Text for analysis -
= = = =

“You have very poor control.”
No mention of how I was feeling after my first couple of weeks living with a demanding chronic illness that would affect me for the rest of my life.
No mention of how my family, friends, peers, work and uni were treating me in the aftermath of my diagnosis.
No mention of how I was handling the insulin injections, finger pricks, food, physical activity, hypos, hypers and stigma of living with diabetes.
After a quick flick through my diabetes logbook charting some less than ideal blood glucose levels, I walked out of my very first endocrinologist appointment eight years ago on the verge of tears. This endo had clearly spent more time with his head buried inside a textbook than he had in the real world, and I was left feeling very little empathy for what I had been going through.
Despite several weeks of learning about diabetes under the wing of a very supportive diabetes educator, it took just one ten minute consult with that endo to undo what I believed was some solid progress in managing my diabetes.
That is exactly the reason why the language we use when talking about diabetes is so damn important to me.
I’m insulted when people think that this issue is about nothing more than political correctness over the phrase ‘diabetic’ or ‘person with diabetes.’ I honestly couldn’t care less which of these words you prefer to use. What I do care about is how your choice of words, sentences, body language and attitudes could impact others.
My diabetes educator could read my face the minute I stepped out into the hallway, and knew that something wasn’t quite right.
I tried to laugh it off. I told her that I hadn’t taken too much of what that endo had said to heart.
But man, those words hurt. They still hurt today.
Being mindful of language is about more than just being polite or trying not to offend someone with your choice of words.
The language we use when talking about diabetes has the power to create reality.
You can also check out my five reasons to be mindful of language when talking about diabetes in my latest column for Diabetes Daily.
And commit Diabetes Australia’s Position Statement on Language to memory!

= = = =

Dataset extract -
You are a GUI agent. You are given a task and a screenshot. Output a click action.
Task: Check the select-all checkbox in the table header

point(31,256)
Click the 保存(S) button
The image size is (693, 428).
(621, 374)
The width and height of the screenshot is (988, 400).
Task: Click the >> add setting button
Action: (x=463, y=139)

= = = =

Can you retype, word for word, the part of the text on diabetes language starting with "But man, those" and going on through "Language to memory!"?

But man, those words hurt. They still hurt today.
Being mindful of language is about more than just being polite or trying not to offend someone with your choice of words.
The language we use when talking about diabetes has the power to create reality.
You can also check out my five reasons to be mindful of language when talking about diabetes in my latest column for Diabetes Daily.
And commit Diabetes Australia’s Position Statement on Language to memory!